_AIM OF THE EXERCISE:_
Each line of the listing below that includes "Office" must be copied.

((

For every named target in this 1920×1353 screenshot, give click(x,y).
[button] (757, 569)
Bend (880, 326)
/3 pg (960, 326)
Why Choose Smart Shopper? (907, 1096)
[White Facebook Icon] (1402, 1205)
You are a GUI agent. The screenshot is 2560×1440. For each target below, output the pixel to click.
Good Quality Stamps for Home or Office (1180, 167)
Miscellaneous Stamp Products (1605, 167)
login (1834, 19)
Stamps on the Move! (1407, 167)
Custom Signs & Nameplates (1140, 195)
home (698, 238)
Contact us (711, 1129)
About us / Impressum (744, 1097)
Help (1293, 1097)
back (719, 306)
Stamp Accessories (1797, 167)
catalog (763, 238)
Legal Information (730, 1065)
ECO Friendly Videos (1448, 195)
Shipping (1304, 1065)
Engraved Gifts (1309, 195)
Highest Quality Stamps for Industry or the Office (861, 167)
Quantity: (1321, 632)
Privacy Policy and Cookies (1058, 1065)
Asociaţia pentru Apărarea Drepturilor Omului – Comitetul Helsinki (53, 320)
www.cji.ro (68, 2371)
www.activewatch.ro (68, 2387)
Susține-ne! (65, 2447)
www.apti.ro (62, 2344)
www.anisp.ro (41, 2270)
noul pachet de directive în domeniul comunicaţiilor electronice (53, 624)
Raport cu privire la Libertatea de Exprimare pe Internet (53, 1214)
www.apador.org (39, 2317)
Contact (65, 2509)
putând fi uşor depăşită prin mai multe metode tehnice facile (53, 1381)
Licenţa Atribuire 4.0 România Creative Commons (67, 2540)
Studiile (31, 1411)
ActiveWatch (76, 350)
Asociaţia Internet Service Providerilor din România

))

_FINISHED EXERCISE:_
Good Quality Stamps for Home or Office (1180, 167)
Highest Quality Stamps for Industry or the Office (861, 167)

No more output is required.